I've been doing alot of thinking of how she parented her adult kids. She's my only true example. (my Mom personally stinks at it) I don't recall her ever offering them advice. They always had to pull it out of her. She never once objected to any behavior or passed judgement......at least not to them, she kept it to herself. BUT I remember my aunt being brutally beaten by her 1st husband (I was 3) and her going to her trailor in the middle of no man's land in the middle of the night because my aunt needed her. I recall her asking my aunt once to leave the jerk. Aunt was far too scared. (with good reason) Grandma said no more and began tending her battered and broken body. Aunts husband showed up drunk and ready for another round.......I recall grandma getting between the two and the look of murder in her eyes. The jerk backed down and went and passed out. We left the next morning and aunt wasn't with us. I recall several other times when Aunt had psychotic breaks, pretty severe ones. Again grandma would go to her whether she wanted her there or not. She'd talk her through it. When I was about 12 I finally asked Grandma why she always took me along. She said because I was Aunts namesake I always had a special place in her heart......and Aunt would try harder to sort out her twisted paranoid thinking if I was there in order not to scare me. I remember her doing the same sorts of things for my Mom when she'd have her psychotic breaks too. And of course I spent most of my childhood with grandma due to the fact that Mom's breaks usually centered around me for some reason.

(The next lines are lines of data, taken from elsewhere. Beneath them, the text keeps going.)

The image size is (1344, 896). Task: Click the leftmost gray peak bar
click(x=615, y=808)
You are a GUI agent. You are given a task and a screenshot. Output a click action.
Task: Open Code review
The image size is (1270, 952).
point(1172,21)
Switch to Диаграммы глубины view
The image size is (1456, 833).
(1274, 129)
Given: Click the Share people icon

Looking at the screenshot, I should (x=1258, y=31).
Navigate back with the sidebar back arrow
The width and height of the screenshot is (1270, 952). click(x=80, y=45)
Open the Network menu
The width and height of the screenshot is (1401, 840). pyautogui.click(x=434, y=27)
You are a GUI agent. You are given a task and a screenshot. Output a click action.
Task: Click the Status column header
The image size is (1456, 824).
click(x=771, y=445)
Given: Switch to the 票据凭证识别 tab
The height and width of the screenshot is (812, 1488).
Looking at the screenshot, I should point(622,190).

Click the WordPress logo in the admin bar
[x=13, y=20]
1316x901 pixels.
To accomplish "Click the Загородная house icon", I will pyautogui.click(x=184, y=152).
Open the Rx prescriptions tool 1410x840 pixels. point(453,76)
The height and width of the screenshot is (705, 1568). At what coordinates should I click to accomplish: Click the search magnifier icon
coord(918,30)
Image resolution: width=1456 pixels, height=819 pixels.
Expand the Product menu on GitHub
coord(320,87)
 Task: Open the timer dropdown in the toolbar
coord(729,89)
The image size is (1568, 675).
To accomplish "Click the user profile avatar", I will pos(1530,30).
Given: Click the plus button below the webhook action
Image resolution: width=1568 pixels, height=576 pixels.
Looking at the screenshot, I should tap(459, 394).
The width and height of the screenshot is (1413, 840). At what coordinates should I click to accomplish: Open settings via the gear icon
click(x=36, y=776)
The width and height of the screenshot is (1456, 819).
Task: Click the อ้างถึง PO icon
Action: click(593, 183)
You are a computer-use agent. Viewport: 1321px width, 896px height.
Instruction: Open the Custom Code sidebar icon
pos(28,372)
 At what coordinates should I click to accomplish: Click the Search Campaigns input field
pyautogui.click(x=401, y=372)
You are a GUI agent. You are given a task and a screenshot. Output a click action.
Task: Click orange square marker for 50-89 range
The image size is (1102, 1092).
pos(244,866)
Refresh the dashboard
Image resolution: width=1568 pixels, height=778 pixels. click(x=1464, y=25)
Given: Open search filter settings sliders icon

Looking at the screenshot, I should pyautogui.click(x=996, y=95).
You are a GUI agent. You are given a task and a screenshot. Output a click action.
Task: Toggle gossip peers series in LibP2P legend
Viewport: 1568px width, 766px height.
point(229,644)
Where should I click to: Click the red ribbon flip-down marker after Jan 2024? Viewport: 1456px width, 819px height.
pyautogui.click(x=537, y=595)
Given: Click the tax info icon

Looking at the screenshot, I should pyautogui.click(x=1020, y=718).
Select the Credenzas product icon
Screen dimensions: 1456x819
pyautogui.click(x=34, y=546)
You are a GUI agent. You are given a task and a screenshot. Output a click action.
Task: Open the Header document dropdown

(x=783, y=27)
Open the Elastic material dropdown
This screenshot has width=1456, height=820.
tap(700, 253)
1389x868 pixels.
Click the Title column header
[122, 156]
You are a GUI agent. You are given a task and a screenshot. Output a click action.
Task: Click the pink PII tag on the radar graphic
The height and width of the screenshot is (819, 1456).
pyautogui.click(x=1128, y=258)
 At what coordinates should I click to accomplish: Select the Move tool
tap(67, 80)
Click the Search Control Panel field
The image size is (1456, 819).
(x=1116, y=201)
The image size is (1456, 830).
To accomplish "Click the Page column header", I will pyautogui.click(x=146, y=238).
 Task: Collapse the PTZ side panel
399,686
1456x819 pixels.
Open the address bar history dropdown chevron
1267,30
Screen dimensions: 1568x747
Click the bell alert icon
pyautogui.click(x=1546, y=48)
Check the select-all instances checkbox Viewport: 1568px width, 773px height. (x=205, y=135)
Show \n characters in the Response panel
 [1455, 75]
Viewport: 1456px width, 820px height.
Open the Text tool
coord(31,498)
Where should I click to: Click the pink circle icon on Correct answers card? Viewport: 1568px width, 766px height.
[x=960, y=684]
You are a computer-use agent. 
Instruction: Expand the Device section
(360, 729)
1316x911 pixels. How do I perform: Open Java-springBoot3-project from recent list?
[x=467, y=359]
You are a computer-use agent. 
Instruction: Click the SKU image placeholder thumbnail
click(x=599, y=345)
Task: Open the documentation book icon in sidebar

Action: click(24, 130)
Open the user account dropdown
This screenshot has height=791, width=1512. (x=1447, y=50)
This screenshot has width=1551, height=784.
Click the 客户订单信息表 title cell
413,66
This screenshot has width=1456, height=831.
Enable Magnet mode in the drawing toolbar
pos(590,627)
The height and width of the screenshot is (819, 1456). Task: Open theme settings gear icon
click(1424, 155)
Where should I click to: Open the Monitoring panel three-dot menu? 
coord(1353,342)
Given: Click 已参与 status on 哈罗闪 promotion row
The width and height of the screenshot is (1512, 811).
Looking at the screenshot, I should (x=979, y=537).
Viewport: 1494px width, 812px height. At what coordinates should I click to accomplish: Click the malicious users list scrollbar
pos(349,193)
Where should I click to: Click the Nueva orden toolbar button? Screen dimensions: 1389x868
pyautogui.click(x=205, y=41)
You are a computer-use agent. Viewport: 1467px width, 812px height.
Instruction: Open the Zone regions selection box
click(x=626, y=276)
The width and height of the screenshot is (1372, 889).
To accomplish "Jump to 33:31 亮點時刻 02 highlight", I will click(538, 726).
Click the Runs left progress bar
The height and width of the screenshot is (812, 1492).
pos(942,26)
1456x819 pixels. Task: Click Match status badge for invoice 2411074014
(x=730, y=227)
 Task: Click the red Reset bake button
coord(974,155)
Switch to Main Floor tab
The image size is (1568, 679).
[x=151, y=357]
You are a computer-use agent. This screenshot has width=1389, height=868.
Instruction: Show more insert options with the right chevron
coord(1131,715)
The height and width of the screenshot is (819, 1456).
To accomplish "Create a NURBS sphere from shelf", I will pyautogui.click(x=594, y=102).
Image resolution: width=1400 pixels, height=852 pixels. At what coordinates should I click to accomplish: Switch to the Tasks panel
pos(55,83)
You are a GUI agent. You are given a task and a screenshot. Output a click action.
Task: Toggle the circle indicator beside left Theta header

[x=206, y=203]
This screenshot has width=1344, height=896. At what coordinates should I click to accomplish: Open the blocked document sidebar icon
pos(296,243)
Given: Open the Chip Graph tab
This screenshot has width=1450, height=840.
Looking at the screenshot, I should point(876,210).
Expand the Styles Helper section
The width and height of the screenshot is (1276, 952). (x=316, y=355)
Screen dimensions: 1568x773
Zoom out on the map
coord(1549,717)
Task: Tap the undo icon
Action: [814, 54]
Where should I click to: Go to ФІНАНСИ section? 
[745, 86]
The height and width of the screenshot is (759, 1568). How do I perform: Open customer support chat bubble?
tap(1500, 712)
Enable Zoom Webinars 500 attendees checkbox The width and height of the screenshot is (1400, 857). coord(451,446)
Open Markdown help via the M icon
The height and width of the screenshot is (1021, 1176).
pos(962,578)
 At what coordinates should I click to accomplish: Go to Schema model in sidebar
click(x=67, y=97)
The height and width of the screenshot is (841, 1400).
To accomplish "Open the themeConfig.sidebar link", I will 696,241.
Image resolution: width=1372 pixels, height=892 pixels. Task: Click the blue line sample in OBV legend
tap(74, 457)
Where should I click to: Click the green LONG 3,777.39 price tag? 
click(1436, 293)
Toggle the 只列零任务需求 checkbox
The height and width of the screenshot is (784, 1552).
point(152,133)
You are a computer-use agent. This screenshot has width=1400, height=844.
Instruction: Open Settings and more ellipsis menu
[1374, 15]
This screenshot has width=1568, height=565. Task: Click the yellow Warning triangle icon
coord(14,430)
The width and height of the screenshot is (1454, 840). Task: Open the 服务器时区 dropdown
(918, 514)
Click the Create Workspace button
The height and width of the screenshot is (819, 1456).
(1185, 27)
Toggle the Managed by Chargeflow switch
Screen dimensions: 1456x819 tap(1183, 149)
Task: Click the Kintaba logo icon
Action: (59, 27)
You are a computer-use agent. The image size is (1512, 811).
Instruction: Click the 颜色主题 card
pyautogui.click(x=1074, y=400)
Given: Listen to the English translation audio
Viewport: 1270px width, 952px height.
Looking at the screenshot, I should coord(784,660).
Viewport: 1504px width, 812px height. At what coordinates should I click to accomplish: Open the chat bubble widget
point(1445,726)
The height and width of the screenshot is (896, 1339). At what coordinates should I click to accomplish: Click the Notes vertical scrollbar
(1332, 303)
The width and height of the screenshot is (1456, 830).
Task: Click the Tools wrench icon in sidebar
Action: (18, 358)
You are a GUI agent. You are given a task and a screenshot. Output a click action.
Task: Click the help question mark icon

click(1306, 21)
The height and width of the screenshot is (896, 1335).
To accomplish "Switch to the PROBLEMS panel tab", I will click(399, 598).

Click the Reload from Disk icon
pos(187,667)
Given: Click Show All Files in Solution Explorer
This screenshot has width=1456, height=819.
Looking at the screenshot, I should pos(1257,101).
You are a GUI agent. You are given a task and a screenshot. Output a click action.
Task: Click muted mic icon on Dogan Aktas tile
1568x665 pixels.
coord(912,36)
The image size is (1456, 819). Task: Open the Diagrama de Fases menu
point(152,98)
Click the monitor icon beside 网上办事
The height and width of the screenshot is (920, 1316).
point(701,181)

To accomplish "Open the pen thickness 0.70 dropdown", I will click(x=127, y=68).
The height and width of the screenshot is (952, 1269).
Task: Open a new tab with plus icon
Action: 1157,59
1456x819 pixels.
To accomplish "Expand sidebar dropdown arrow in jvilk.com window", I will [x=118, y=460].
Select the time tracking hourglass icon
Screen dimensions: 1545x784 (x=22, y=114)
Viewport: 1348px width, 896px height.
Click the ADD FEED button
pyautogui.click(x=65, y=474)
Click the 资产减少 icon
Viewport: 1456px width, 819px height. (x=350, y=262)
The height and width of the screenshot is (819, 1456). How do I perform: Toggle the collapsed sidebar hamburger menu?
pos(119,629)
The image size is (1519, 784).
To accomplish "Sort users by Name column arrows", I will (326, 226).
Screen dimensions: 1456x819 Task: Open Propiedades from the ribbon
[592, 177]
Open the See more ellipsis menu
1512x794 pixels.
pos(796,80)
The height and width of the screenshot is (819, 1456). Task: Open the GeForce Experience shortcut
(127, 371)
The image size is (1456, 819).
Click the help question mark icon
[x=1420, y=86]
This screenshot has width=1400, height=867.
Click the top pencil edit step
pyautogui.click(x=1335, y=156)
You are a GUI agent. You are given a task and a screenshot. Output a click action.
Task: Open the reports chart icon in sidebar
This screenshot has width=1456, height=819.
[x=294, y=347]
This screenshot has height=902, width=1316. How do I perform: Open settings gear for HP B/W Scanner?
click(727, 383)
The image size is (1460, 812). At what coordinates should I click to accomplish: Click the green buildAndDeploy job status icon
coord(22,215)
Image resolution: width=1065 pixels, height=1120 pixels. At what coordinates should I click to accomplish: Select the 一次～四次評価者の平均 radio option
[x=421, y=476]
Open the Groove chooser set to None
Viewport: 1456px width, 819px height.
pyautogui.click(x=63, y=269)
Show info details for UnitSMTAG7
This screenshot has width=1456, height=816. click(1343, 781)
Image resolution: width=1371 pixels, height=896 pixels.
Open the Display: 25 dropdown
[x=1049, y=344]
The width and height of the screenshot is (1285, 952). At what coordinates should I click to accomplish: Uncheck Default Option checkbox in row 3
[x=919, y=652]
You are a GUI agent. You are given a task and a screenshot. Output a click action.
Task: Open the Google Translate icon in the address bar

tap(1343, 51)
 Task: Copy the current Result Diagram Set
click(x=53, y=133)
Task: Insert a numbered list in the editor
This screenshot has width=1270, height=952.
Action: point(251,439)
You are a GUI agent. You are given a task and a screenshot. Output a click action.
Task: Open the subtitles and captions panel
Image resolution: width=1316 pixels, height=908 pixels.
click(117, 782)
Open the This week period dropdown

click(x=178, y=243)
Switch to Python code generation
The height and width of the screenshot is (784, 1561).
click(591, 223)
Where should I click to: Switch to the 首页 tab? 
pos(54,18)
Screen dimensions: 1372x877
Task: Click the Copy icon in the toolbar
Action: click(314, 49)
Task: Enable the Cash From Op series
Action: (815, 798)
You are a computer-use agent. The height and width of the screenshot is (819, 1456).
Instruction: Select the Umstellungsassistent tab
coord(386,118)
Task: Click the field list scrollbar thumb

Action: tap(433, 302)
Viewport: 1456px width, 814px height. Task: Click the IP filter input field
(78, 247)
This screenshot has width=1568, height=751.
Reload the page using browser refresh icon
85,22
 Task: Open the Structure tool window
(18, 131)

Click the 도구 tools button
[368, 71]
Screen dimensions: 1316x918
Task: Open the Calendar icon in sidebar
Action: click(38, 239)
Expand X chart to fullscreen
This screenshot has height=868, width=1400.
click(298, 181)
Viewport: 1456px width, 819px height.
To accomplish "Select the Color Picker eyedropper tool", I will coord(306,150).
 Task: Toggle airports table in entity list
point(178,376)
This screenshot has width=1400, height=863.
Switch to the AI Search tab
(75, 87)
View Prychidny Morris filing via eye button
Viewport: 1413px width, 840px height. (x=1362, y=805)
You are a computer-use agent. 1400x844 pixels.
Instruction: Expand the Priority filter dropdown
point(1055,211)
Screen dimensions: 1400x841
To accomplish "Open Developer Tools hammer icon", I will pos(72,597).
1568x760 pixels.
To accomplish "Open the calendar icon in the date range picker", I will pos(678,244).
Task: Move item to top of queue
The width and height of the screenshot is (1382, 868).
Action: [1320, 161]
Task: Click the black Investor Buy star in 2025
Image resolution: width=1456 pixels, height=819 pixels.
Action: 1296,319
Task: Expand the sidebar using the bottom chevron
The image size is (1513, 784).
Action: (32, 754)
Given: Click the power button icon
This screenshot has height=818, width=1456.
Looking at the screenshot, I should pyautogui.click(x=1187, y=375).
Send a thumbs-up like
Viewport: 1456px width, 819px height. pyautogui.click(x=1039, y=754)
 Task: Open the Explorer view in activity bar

I know it was a different time, but I don't ever remember her pushing them to seek treatment or to change their behavior. All I ever recall her doing was talking them down and out of the current psychotic break. She never offered her home, she never offered money (she didn't have it anyway). She never once worried what other people thought of their often bizarre behaviors.
But now as an adult with my own difficult children........I do know how grandma must have worried about them.
She was a wise woman in many many ways. She never interfered with them living their lives and making their mistakes and such. But she always seemed to know when they needed her most and would always day or night be there for them, even when they thought they didn't want her there. The rest of the time she made the most of each day. I know because I was with her. If she worried she never let it stop her from doing what she wanted to do and what made her happy.
Not sure where I'm going with this.........cuz it's just been running around in my brain, all the memories, like a broken record. I think I'm trying to "soak" up some of her wisdom.